This tutorial is intended to provide the average computer user with some relatively simple suggestions to improve their Digital Security.
Security breaches, where a malicious party gains access to sensitive data from a website or program, are becoming more and more common as computers get faster and the Internet becomes an ever-growing part of our daily lives.
Here is a list of security breaches that have occurred in 2018.
Firefox Monitor allows you to search with your email address to see if any sites you use have been part of a data breach.
It is impossible to protect yourself and your data from every possible security risk, but there are some good ways to improve your security throughout your daily life:
Practice safe browsing habits when surfing online, such as only visiting trusted websites, and avoiding clicking on suspicious links and ads.

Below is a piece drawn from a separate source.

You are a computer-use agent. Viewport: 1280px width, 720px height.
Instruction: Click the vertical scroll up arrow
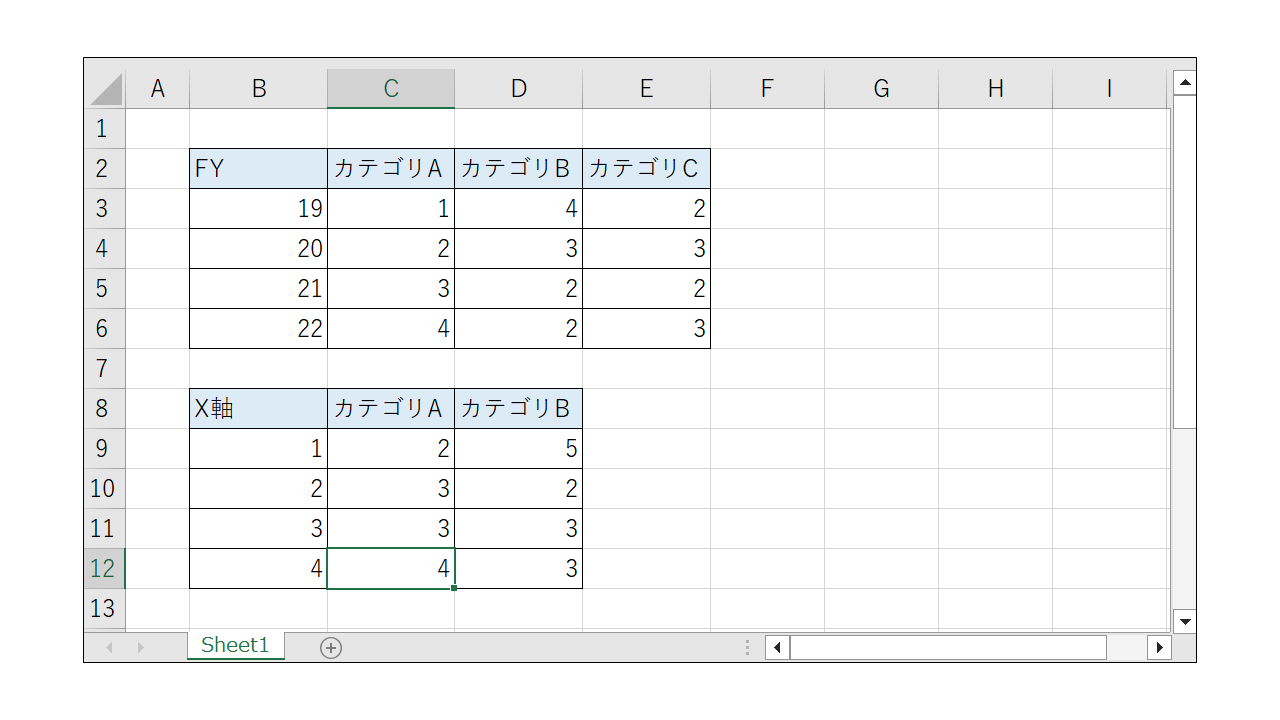tap(1186, 81)
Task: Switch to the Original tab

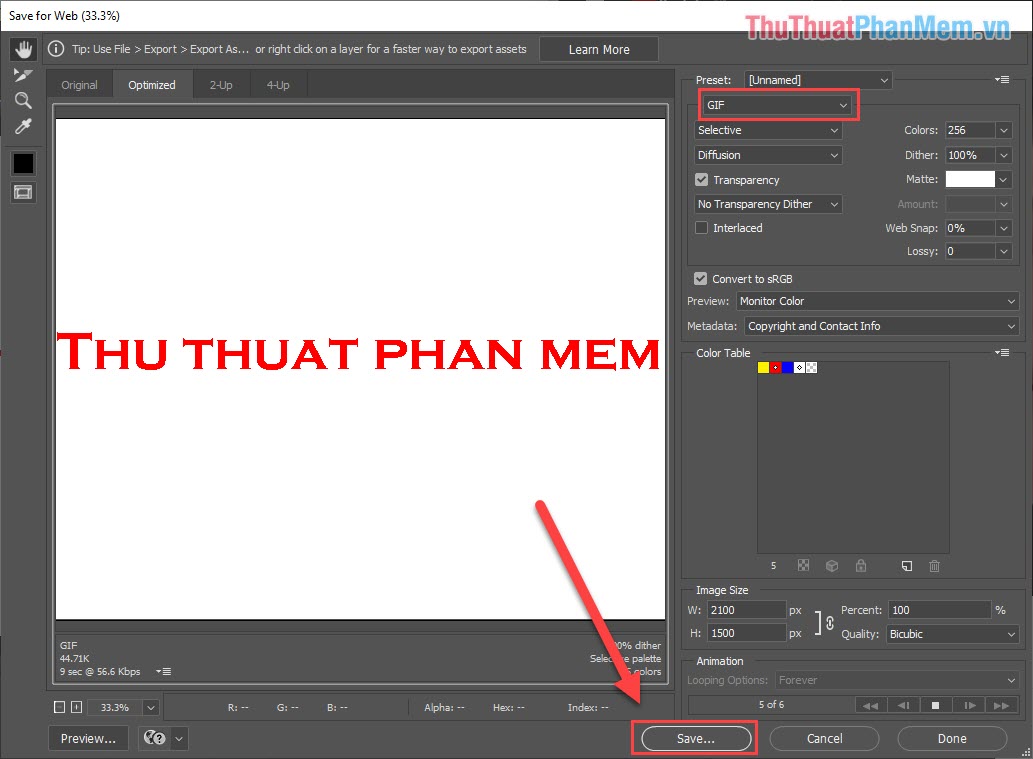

Be careful when opening emails and their attachments, and keep an eye out for emails that "require immediate attention", or seem too good to be true. Rather than following links in emails, navigate to the site directly instead.
The University of Missouri's IT Department offers some suggestions to help you avoid phishing scams here.
One simple habit to adopt is locking your computer or other devices whenever you are not using them, even if you just leave for a second.
Another simple change is not writing passwords down and posting them for others to inadvertently see.
One of the most important things you can do is to use strong passwords that are different for every site. Many times, if a malicious party is able to obtain login and password information for one website, they will try those same credentials on several other sites, because many people use the same password repeatedly.
This video shows just how easy passwords can be to crack, once an attacker has password hashes from a breached website.
How to choose a password, Diceware & Passwords, and Diceware provide some tips to help you create stronger passwords. The University of Missouri's IT Department also offers some good suggestions to help make your passwords stronger.
It's also a good idea to consider adding 2 Factor Authentication, especially to some of your more sensitive logins. 2FA combines something you know, like your password, with something you have, like a code generated by an authenticator app on your phone. This can help make it even harder for a malicious party to compromise your login credentials.
Understandably, it can become very difficult to remember several unique, complex passwords. Password Managers can take care of generating and storing complex passwords for you, so all you have to remember is one good, complex password for the Master Password of your manager. There are several free options, and options with purchasable premium features. The author of this page uses SafeInCloud due to its one-time fee and its ability to store your password database on your own cloud service, such as GoogleDrive or OneDrive, rather than a cloud service managed by the App.
The videos above mention hashes and hashing several times. Hashing Algorithms, SHA: Secure Hashing Algorithm, and How NOT to store passwords include more information about the basics of hashing and how password storage is/should be handled on the backend of websites.